Copy out every line below without alteration.

(Saved data entries)
* * * * * * *

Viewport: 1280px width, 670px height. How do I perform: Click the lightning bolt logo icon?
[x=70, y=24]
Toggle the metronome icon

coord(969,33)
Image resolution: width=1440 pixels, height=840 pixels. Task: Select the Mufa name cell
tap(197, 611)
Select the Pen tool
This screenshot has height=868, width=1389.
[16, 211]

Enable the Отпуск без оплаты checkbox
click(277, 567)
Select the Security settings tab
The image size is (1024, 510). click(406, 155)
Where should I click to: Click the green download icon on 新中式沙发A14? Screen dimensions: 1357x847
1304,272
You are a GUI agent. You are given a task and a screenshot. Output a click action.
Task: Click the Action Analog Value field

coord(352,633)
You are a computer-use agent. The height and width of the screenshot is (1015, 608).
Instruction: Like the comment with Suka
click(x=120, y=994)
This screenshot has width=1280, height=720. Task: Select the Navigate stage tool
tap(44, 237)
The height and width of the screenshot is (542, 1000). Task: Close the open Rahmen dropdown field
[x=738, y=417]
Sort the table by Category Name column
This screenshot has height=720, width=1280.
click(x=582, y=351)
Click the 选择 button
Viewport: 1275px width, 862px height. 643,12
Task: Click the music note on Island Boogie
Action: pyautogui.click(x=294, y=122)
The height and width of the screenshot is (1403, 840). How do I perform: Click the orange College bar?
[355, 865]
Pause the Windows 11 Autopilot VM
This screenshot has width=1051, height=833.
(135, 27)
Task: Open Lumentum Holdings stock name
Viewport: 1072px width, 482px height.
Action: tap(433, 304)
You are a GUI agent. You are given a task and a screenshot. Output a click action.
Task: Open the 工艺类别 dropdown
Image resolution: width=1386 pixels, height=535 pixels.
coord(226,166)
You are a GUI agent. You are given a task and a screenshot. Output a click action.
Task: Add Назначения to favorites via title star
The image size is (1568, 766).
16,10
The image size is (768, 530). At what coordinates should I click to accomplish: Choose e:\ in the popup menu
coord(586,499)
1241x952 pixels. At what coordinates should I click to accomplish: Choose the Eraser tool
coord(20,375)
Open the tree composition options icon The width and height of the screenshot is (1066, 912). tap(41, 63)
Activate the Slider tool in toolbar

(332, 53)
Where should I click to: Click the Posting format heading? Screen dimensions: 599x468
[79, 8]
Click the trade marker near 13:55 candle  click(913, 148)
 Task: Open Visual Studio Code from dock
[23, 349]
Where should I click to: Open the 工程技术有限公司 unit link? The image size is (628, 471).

* * * * * * *

EXERCISE RESPONSE ▸
Viewport: 1280px width, 670px height. How do I perform: Click the lightning bolt logo icon?
[x=70, y=24]
Toggle the metronome icon

coord(969,33)
Image resolution: width=1440 pixels, height=840 pixels. Task: Select the Mufa name cell
tap(197, 611)
Select the Pen tool
This screenshot has height=868, width=1389.
[16, 211]

Enable the Отпуск без оплаты checkbox
click(277, 567)
Select the Security settings tab
The image size is (1024, 510). click(406, 155)
Where should I click to: Click the green download icon on 新中式沙发A14? Screen dimensions: 1357x847
1304,272
You are a GUI agent. You are given a task and a screenshot. Output a click action.
Task: Click the Action Analog Value field

coord(352,633)
You are a computer-use agent. The height and width of the screenshot is (1015, 608).
Instruction: Like the comment with Suka
click(x=120, y=994)
This screenshot has width=1280, height=720. Task: Select the Navigate stage tool
tap(44, 237)
The height and width of the screenshot is (542, 1000). Task: Close the open Rahmen dropdown field
[x=738, y=417]
Sort the table by Category Name column
This screenshot has height=720, width=1280.
click(x=582, y=351)
Click the 选择 button
Viewport: 1275px width, 862px height. 643,12
Task: Click the music note on Island Boogie
Action: pyautogui.click(x=294, y=122)
The height and width of the screenshot is (1403, 840). How do I perform: Click the orange College bar?
[355, 865]
Pause the Windows 11 Autopilot VM
This screenshot has width=1051, height=833.
(135, 27)
Task: Open Lumentum Holdings stock name
Viewport: 1072px width, 482px height.
Action: tap(433, 304)
You are a GUI agent. You are given a task and a screenshot. Output a click action.
Task: Open the 工艺类别 dropdown
Image resolution: width=1386 pixels, height=535 pixels.
coord(226,166)
You are a GUI agent. You are given a task and a screenshot. Output a click action.
Task: Add Назначения to favorites via title star
The image size is (1568, 766).
16,10
The image size is (768, 530). At what coordinates should I click to accomplish: Choose e:\ in the popup menu
coord(586,499)
1241x952 pixels. At what coordinates should I click to accomplish: Choose the Eraser tool
coord(20,375)
Open the tree composition options icon The width and height of the screenshot is (1066, 912). tap(41, 63)
Activate the Slider tool in toolbar

(332, 53)
Where should I click to: Click the Posting format heading? Screen dimensions: 599x468
[79, 8]
Click the trade marker near 13:55 candle  click(913, 148)
 Task: Open Visual Studio Code from dock
[23, 349]
Where should I click to: Open the 工程技术有限公司 unit link? The image size is (628, 471).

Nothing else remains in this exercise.